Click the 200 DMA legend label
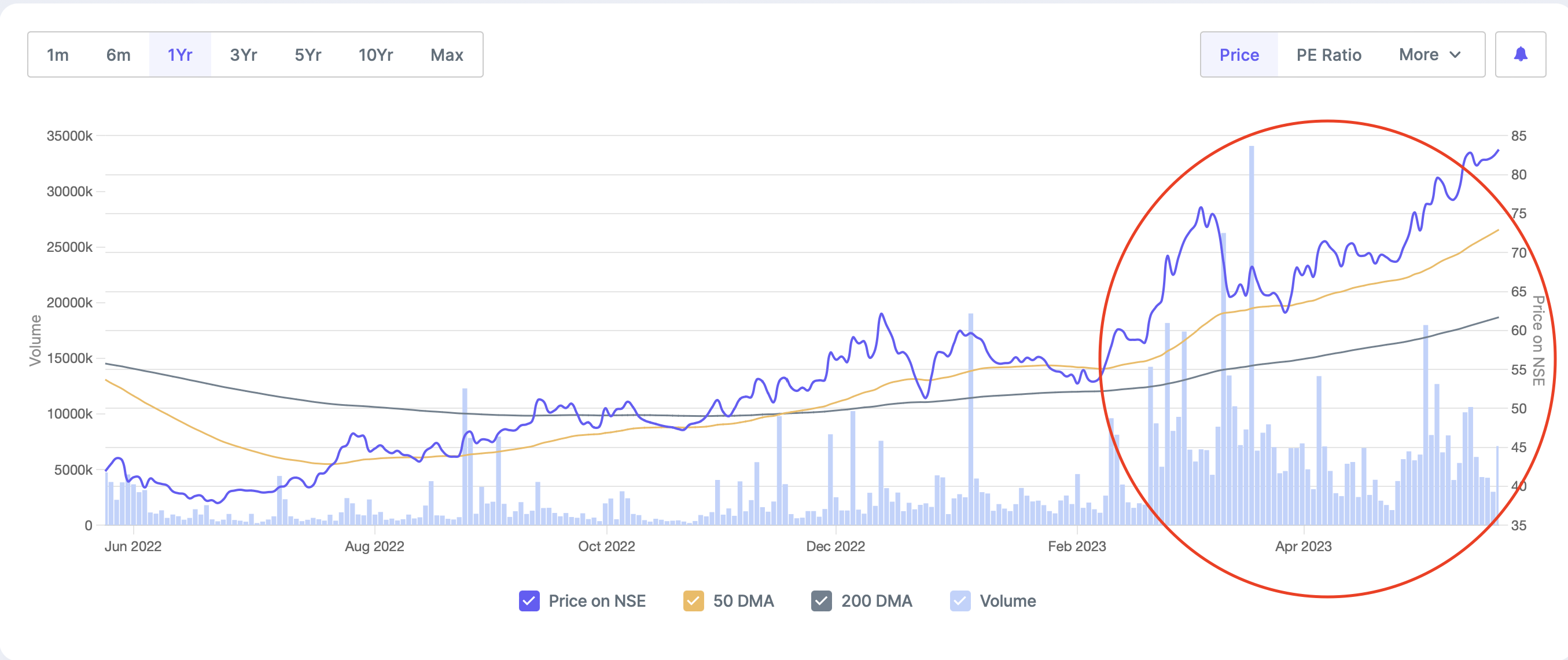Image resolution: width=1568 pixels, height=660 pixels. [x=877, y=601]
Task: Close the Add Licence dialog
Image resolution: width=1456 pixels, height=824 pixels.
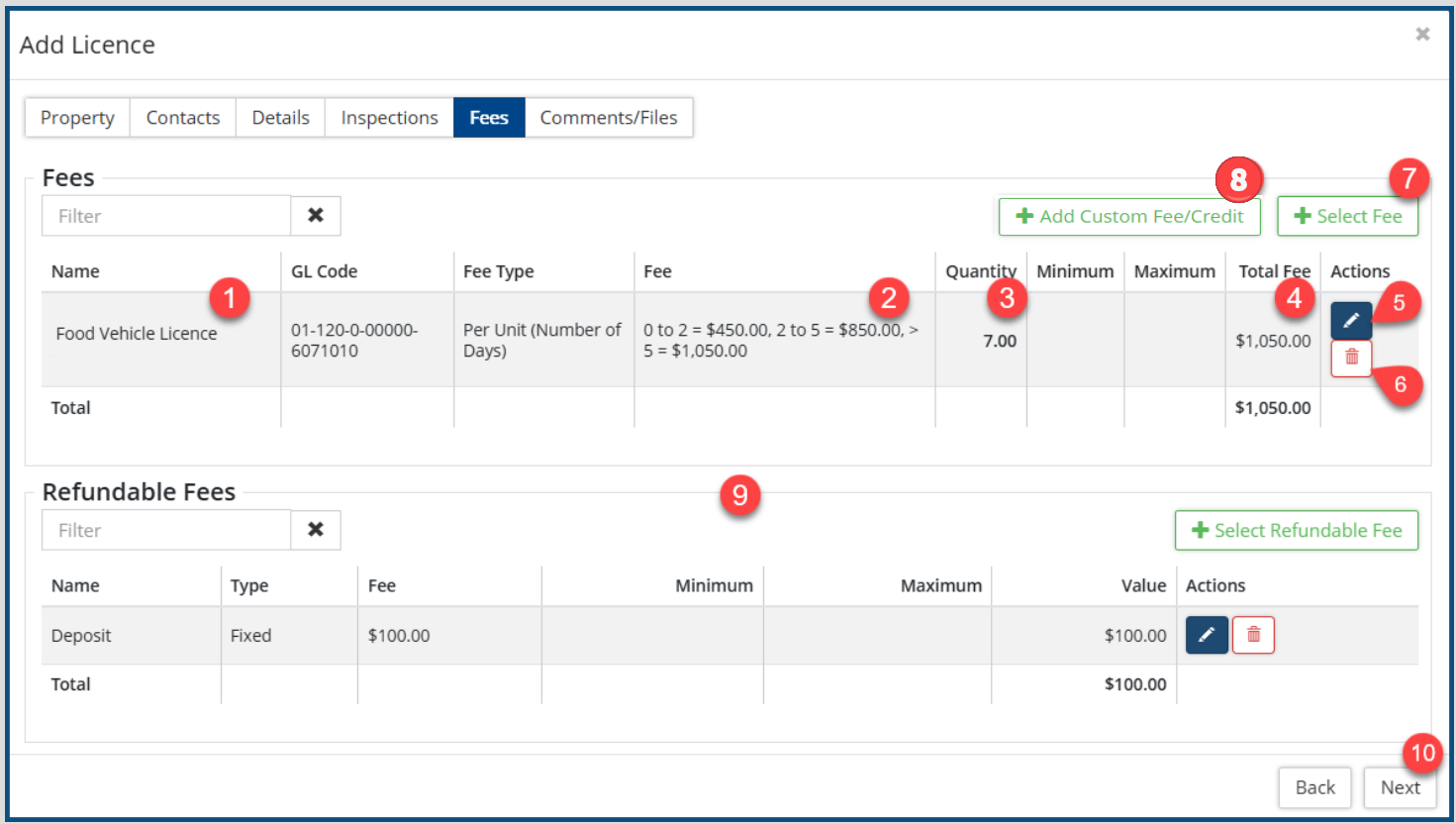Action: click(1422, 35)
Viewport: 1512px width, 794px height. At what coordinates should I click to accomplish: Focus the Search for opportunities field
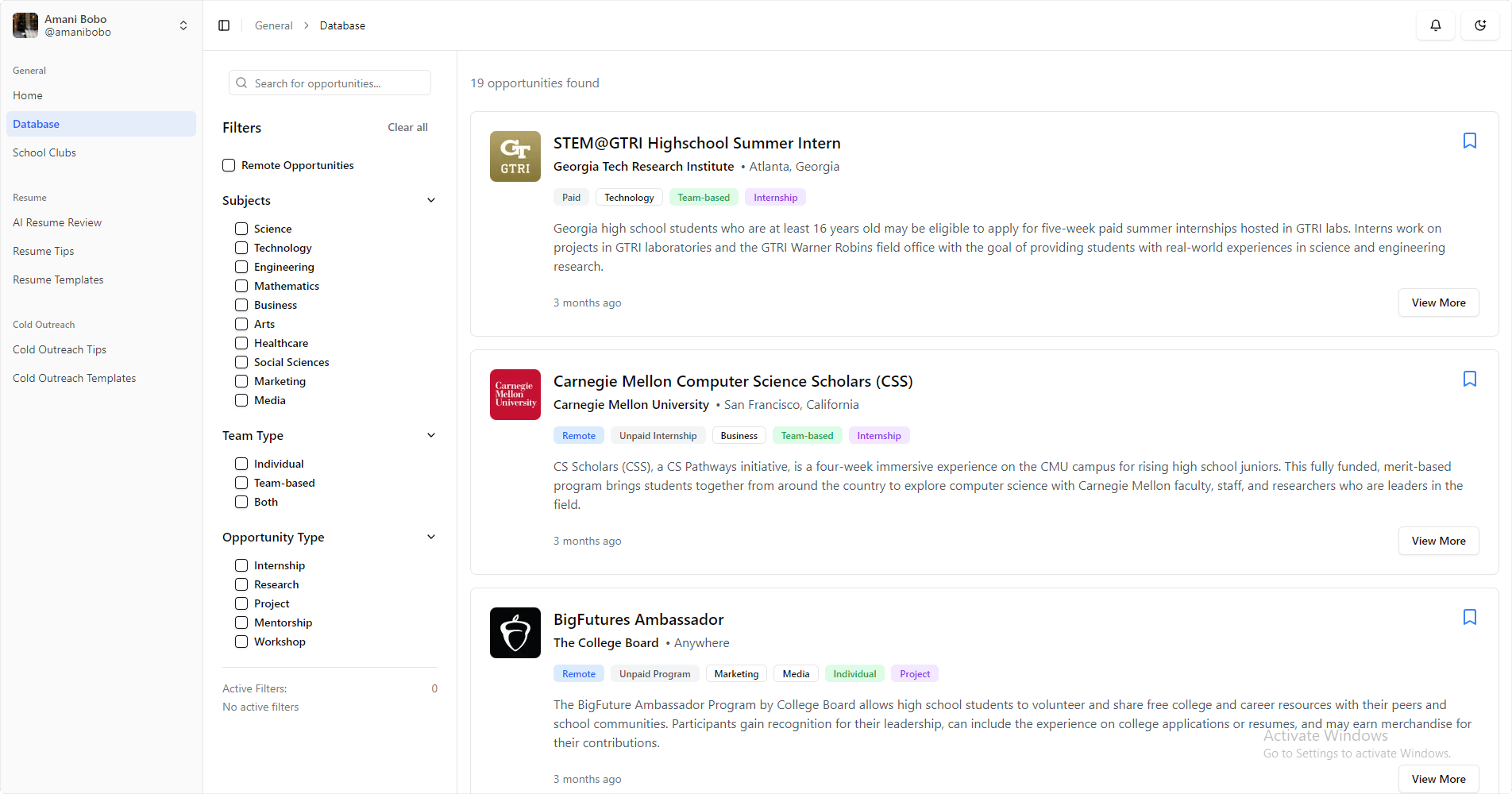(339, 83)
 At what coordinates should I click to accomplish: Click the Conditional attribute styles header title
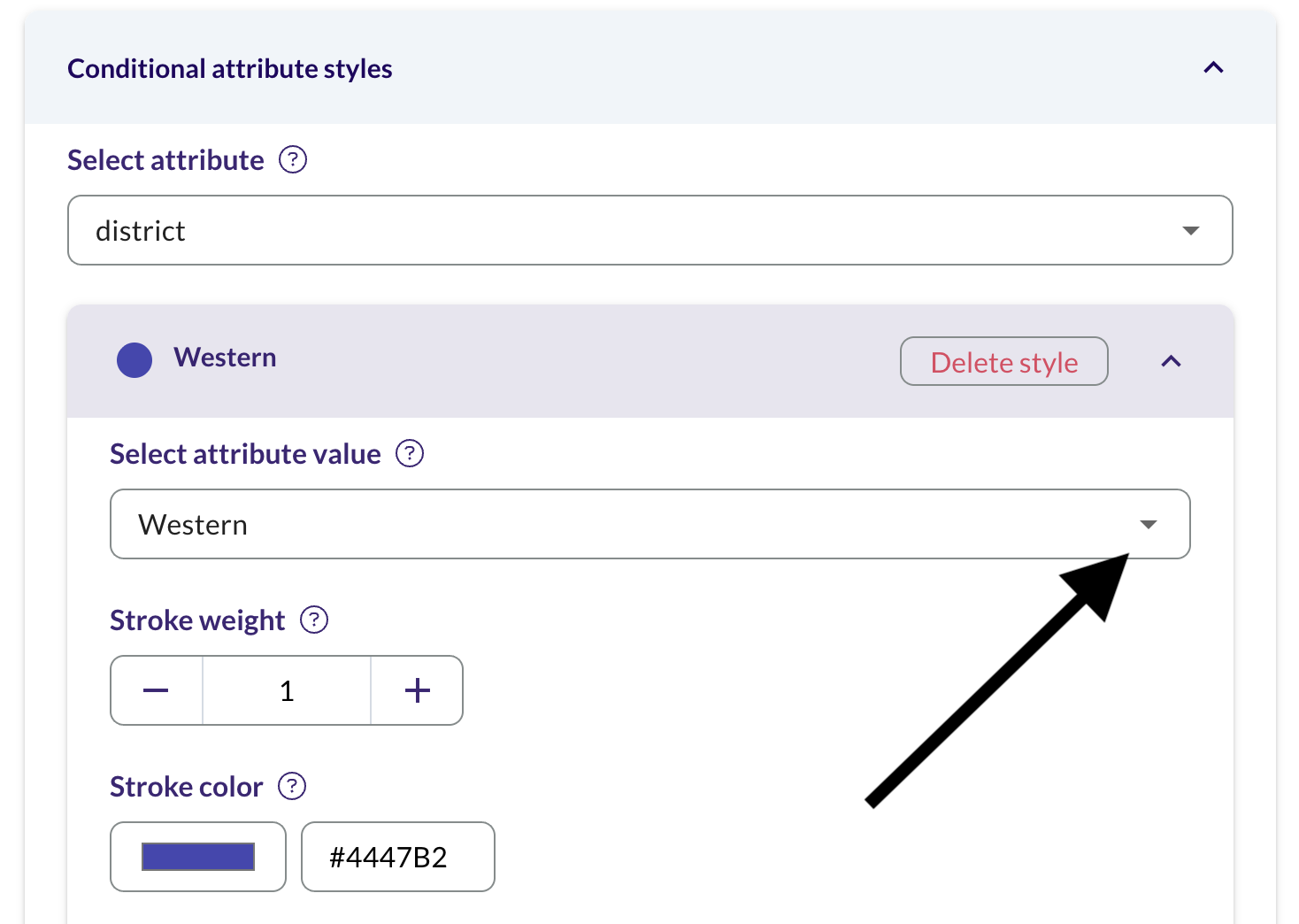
____
● **EXERCISE GOAL**
Without the pictures, please output every record exactly.

● **WRITTEN SOLUTION**
Click the 200 DMA legend label
Image resolution: width=1568 pixels, height=660 pixels. [x=877, y=601]
Task: Close the Add Licence dialog
Image resolution: width=1456 pixels, height=824 pixels.
Action: click(1422, 35)
Viewport: 1512px width, 794px height. At what coordinates should I click to accomplish: Focus the Search for opportunities field
(339, 83)
 At what coordinates should I click to accomplish: Click the Conditional attribute styles header title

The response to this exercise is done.